PROBLEM DETAILS: Look through the entries below for the line that contains "Task: Click the red", then set down that line and each one after it exactly, through the last.

BEGIN AVAILABLE DATA

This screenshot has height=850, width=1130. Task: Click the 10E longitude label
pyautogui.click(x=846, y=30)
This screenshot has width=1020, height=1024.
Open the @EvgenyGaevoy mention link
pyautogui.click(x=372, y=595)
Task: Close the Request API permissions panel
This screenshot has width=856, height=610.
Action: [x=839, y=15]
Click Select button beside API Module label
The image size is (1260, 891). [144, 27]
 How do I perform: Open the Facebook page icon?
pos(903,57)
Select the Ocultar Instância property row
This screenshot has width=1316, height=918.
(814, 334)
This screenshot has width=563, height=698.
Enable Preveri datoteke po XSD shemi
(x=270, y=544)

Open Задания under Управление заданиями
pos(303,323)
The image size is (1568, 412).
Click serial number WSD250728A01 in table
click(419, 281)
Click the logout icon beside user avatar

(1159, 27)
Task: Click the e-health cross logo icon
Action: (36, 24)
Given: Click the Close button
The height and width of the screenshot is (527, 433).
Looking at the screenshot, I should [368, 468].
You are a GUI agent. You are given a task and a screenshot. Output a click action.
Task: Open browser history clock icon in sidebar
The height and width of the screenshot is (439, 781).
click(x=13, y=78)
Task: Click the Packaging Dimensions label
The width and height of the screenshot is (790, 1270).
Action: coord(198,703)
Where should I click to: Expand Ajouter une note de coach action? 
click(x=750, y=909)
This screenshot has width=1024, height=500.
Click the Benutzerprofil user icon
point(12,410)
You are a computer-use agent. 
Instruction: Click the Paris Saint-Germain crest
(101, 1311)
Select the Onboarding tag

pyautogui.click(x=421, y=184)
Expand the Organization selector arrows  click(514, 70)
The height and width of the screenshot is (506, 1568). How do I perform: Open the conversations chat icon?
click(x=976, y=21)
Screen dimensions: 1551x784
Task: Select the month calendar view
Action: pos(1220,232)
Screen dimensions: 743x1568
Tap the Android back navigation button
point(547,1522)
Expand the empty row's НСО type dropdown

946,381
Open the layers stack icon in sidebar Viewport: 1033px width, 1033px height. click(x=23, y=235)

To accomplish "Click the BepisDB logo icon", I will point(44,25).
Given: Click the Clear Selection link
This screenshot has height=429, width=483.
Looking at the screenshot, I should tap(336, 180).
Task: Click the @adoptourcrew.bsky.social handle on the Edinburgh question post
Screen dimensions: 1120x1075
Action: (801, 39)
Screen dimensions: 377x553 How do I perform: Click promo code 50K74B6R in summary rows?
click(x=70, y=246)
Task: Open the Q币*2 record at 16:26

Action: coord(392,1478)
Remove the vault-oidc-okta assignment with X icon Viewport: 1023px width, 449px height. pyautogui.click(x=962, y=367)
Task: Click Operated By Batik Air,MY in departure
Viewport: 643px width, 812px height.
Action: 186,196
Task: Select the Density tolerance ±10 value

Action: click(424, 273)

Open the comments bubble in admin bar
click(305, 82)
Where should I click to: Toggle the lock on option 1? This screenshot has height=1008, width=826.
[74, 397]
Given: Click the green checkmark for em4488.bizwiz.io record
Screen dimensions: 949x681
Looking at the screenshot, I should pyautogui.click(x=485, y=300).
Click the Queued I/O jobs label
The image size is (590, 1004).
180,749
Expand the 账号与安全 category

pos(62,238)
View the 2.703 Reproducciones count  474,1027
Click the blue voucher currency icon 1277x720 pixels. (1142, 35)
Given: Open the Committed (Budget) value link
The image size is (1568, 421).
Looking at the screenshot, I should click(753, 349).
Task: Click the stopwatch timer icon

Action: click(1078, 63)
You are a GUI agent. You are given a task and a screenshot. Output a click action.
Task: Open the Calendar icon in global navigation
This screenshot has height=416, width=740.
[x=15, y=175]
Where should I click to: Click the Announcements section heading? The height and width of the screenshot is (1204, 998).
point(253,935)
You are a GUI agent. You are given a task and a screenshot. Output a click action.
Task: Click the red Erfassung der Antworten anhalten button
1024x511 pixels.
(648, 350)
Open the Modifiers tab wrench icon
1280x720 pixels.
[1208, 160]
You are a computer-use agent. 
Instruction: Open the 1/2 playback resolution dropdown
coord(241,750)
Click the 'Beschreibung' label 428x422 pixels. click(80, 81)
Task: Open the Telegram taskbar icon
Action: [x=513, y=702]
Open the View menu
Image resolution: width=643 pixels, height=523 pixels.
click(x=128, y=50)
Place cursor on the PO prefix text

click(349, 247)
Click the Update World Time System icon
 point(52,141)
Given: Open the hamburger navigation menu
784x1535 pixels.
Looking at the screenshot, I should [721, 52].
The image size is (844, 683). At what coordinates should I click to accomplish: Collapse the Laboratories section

END AVAILABLE DATA

ANSWER TO THIS TASK:
Task: Click the red Erfassung der Antworten anhalten button
1024x511 pixels.
(648, 350)
Open the Modifiers tab wrench icon
1280x720 pixels.
[1208, 160]
You are a computer-use agent. 
Instruction: Open the 1/2 playback resolution dropdown
coord(241,750)
Click the 'Beschreibung' label 428x422 pixels. click(80, 81)
Task: Open the Telegram taskbar icon
Action: [x=513, y=702]
Open the View menu
Image resolution: width=643 pixels, height=523 pixels.
click(x=128, y=50)
Place cursor on the PO prefix text

click(349, 247)
Click the Update World Time System icon
 point(52,141)
Given: Open the hamburger navigation menu
784x1535 pixels.
Looking at the screenshot, I should [721, 52].
The image size is (844, 683). At what coordinates should I click to accomplish: Collapse the Laboratories section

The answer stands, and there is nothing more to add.